In conclusion, by combining the Adala-And-Play annotators of Adala and sampling strategies with the generative power of Google Gemini, we have built a rationalized workflow which improves the quality of the annotation on the medical text. This tutorial guided you through the installation, configuration and a tailor -made geminiannotator, and demonstrated how to implement the sampling and the visualization of priority based on priority. With this foundation, you can easily exchange in other models, develop your category set or integrate more advanced active learning strategies to tackle larger and more complex annotation tasks.

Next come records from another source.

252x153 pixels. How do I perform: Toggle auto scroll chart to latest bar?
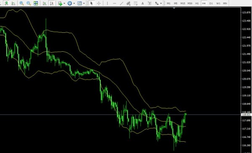[x=45, y=3]
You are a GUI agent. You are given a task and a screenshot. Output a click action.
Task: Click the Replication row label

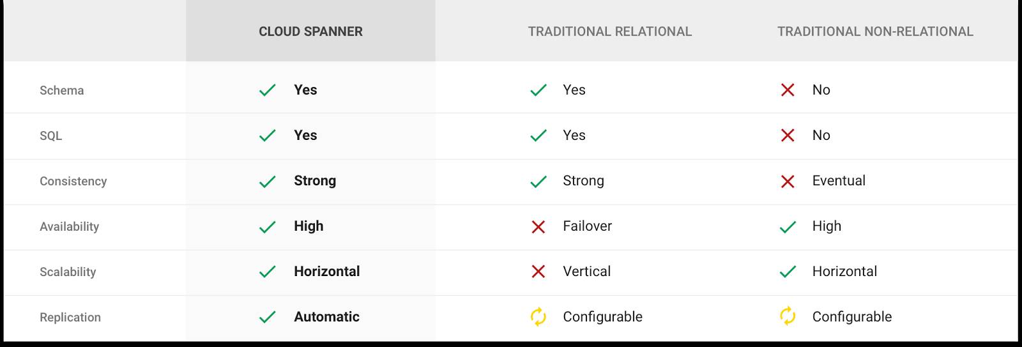[x=70, y=318]
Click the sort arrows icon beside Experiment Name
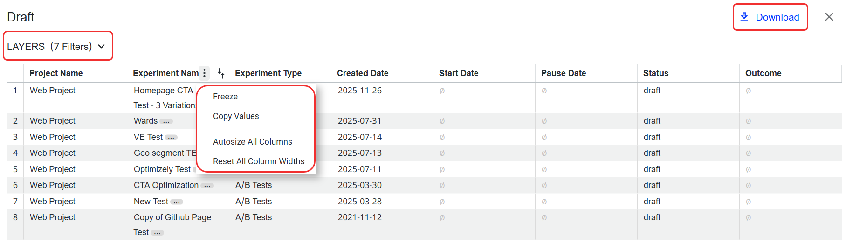Screen dimensions: 846x244 [221, 73]
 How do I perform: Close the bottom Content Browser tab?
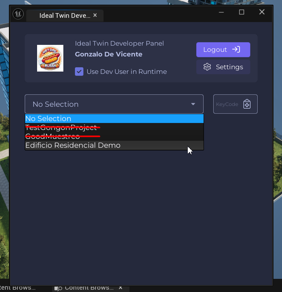point(121,288)
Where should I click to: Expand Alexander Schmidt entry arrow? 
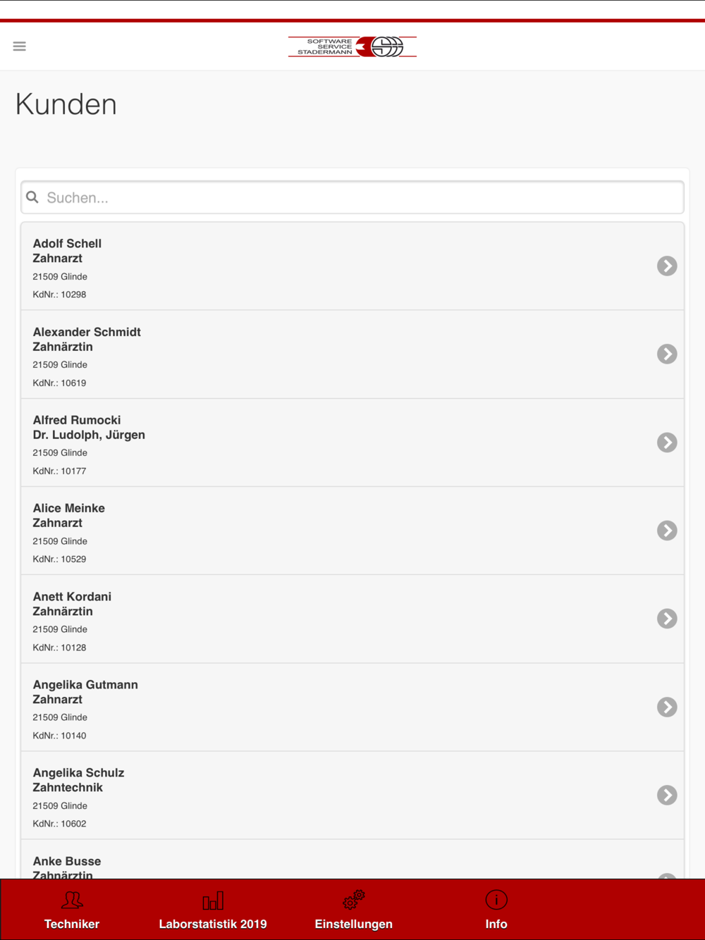tap(667, 354)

Check Colab notebook here. All the merit of this research goes to researchers in this project. Also, don't hesitate to follow us Twitter And don't forget to join our 90K + ML Subdreddit.

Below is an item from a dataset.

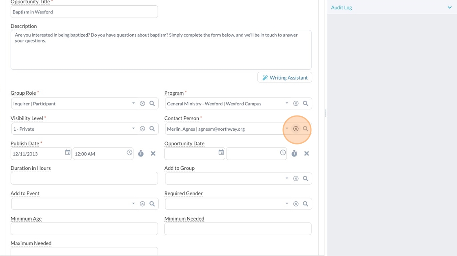The image size is (457, 256).
Task: Expand the Group Role dropdown
Action: click(x=133, y=103)
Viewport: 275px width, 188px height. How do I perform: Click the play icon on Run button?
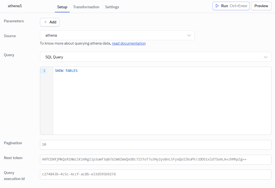click(217, 6)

Here is a brief overview of what we build on Marktechpost:
Asif Razzaq is the CEO of Marktechpost Media Inc .. as a visionary entrepreneur and engineer, AIF undertakes to exploit the potential of artificial intelligence for social good. His most recent company is the launch of an artificial intelligence media platform, Marktechpost, which stands out from its in-depth coverage of automatic learning and in-depth learning news which are both technically solid and easily understandable by a large audience. The platform has more than 2 million monthly views, illustrating its popularity with the public.